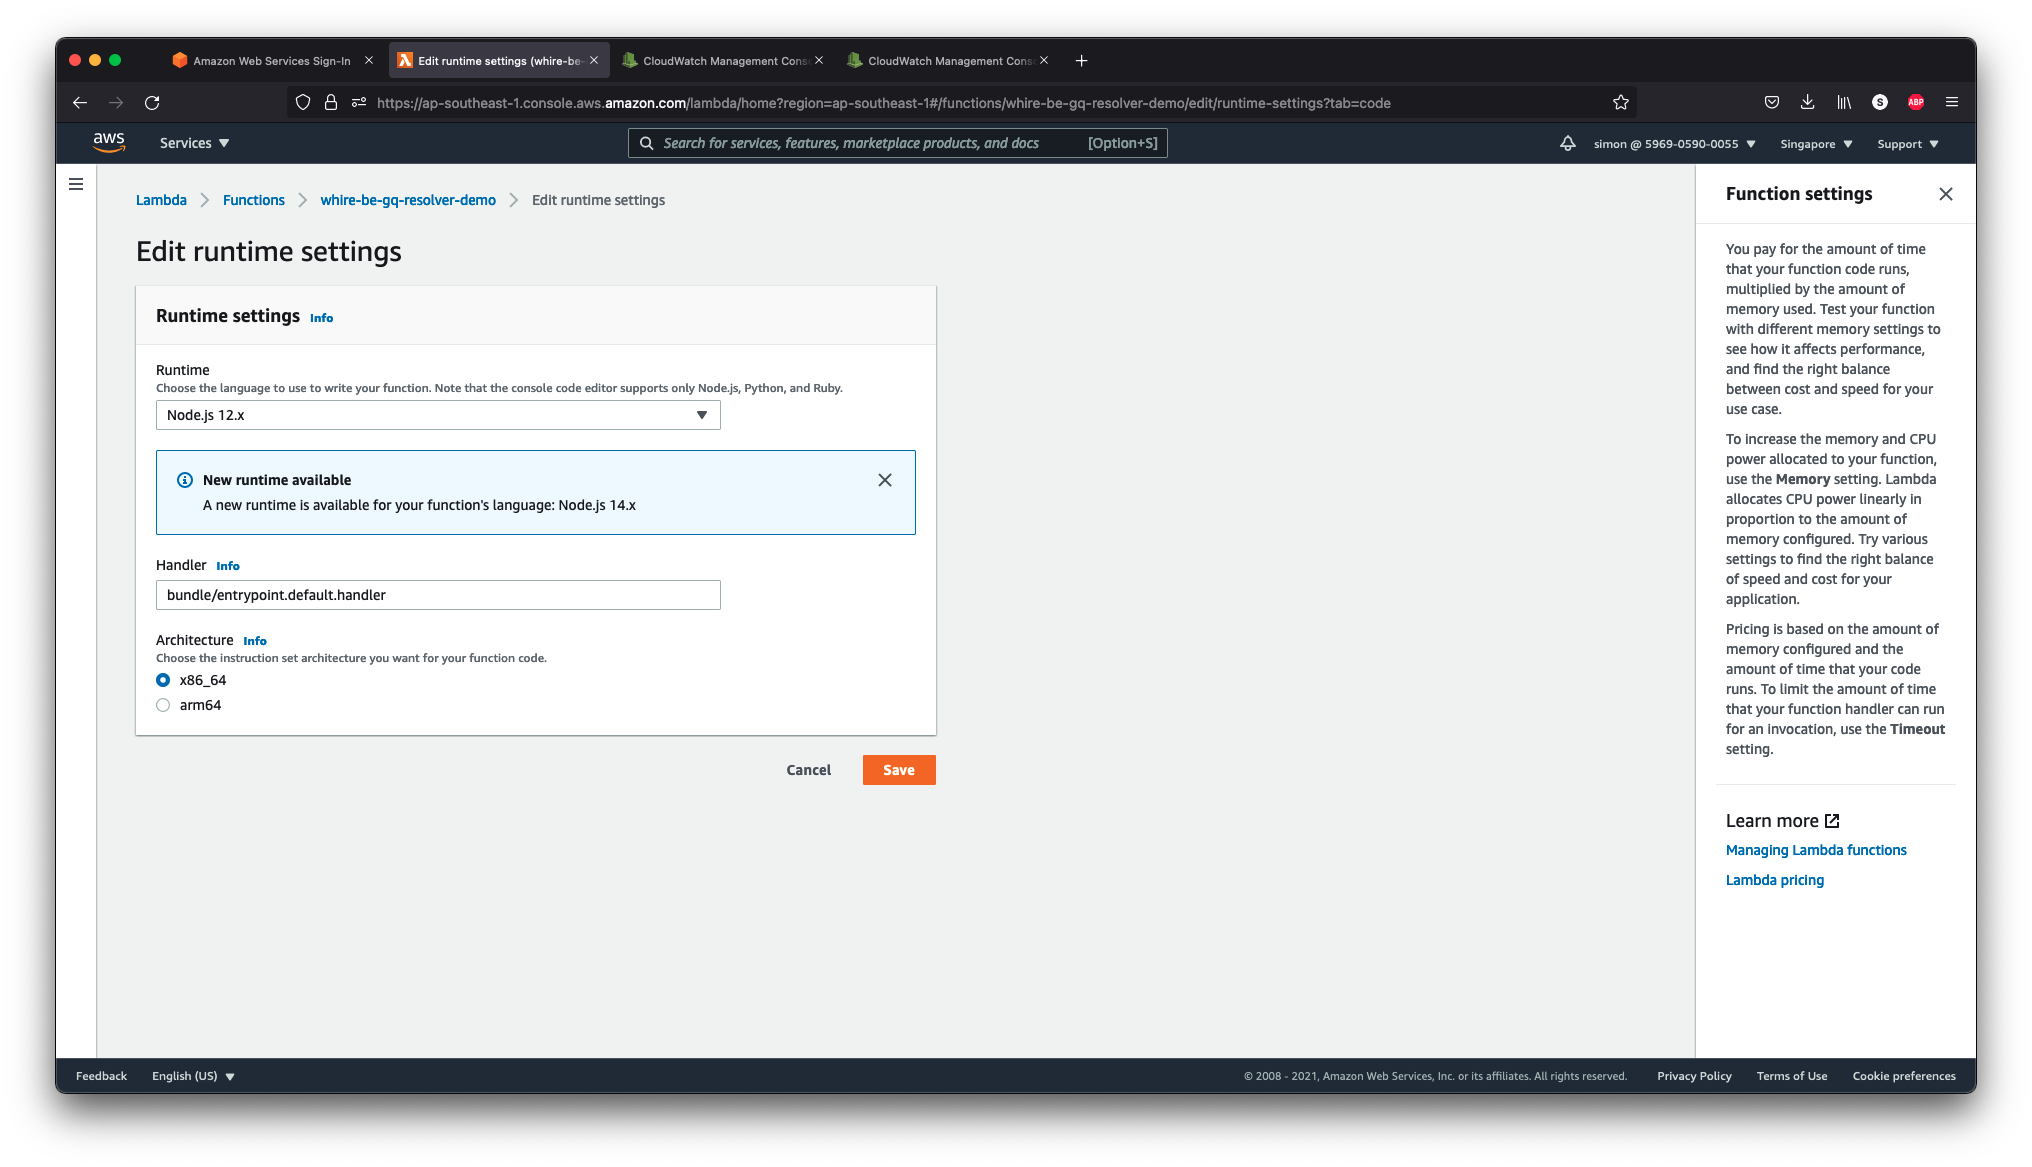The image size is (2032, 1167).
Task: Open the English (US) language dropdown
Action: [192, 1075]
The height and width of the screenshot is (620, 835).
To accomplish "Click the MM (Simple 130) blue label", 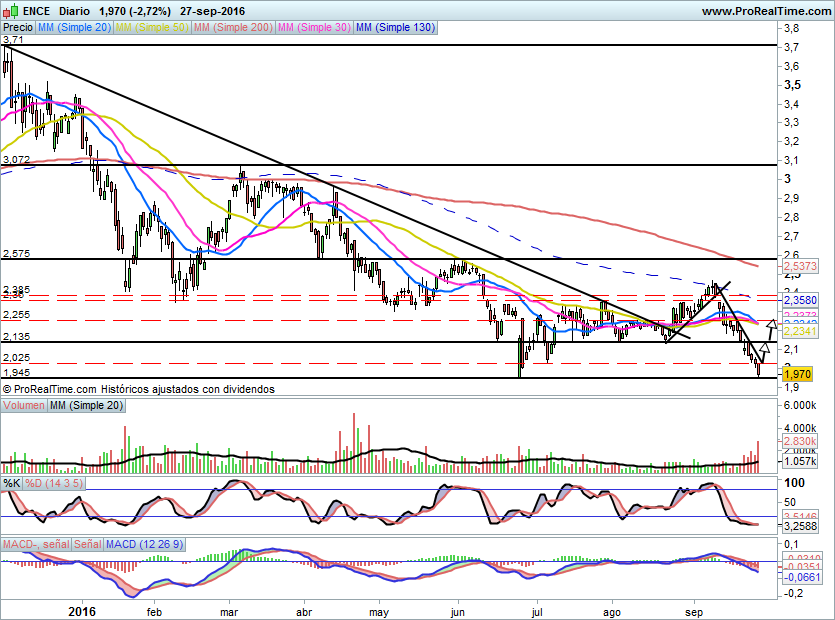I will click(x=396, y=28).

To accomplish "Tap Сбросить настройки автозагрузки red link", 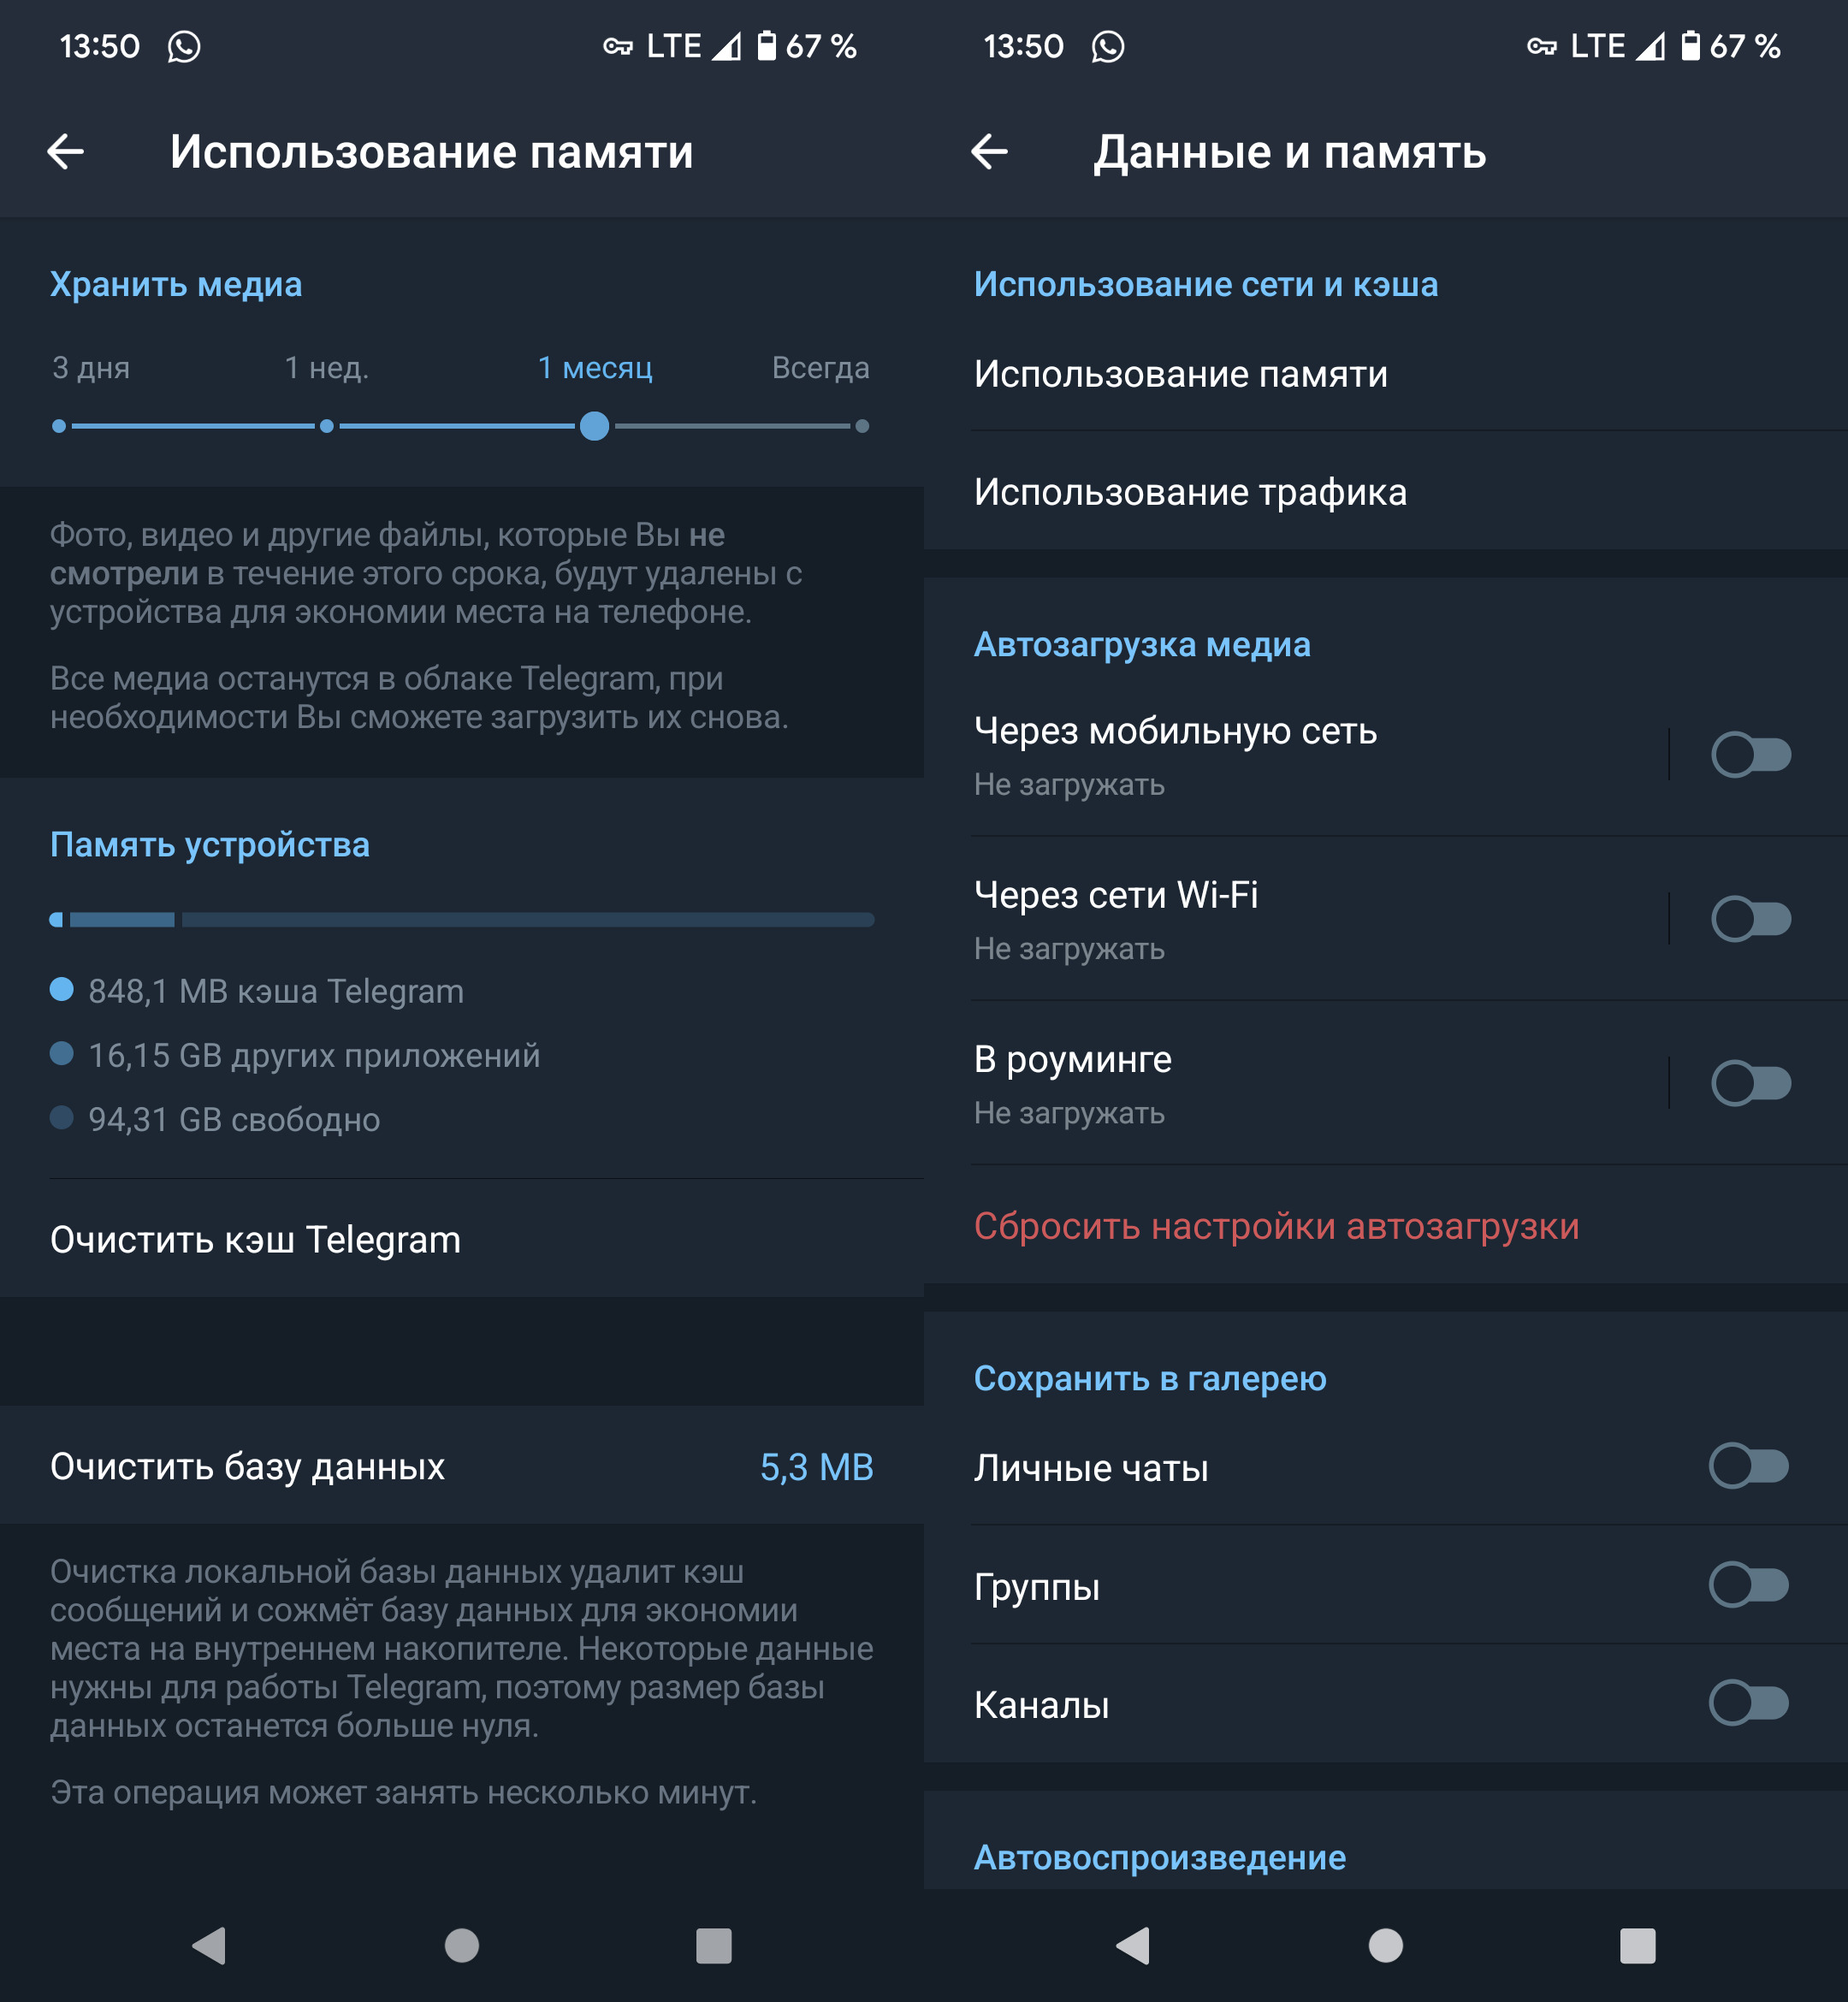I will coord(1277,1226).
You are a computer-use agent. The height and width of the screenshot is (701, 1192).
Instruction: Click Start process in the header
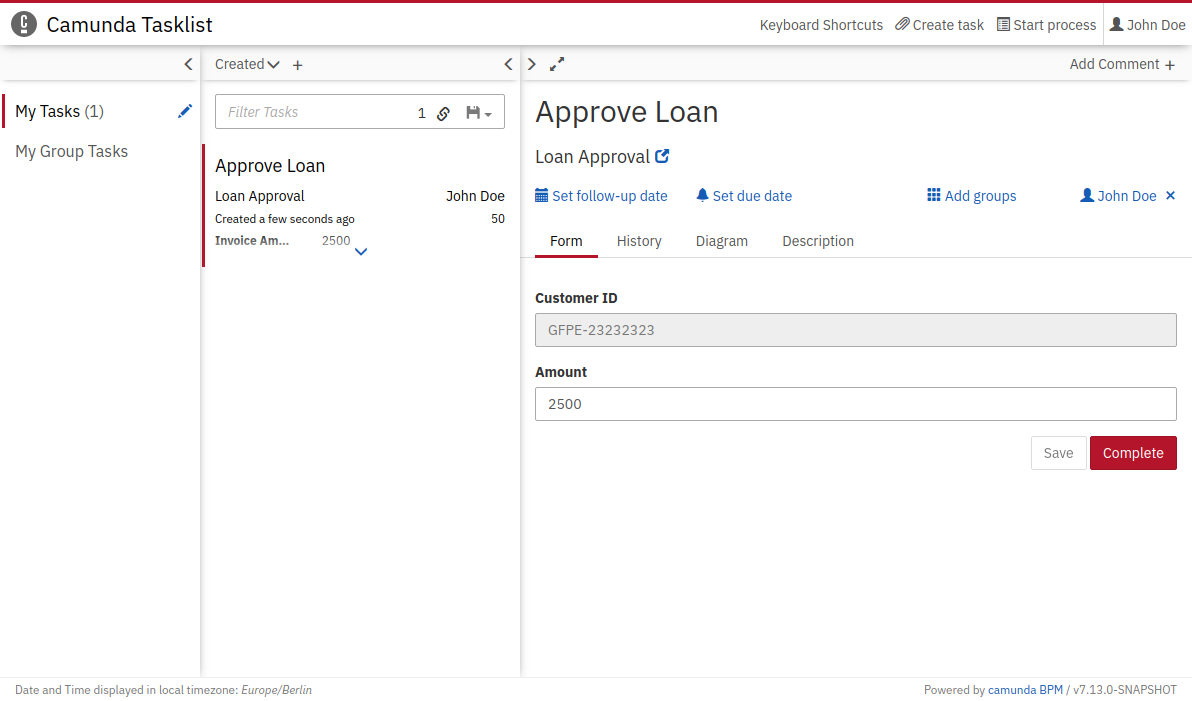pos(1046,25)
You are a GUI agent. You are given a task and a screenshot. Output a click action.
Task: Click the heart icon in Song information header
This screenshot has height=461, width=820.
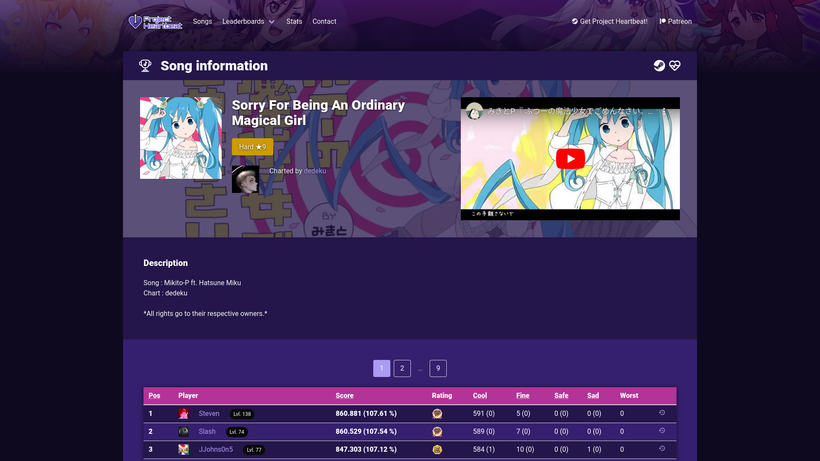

**Your objective**
Rewrite the rows from the line holding "You are a GUI" through the end of the rows, inclusive, as a JSON list of strings with one string per line and no blank lines. Leave the pictures out.

**Written answer**
[
  "You are a GUI agent. You are given a task and a screenshot. Output a click action.",
  "Task: Click the heart icon in Song information header",
  "This screenshot has height=461, width=820."
]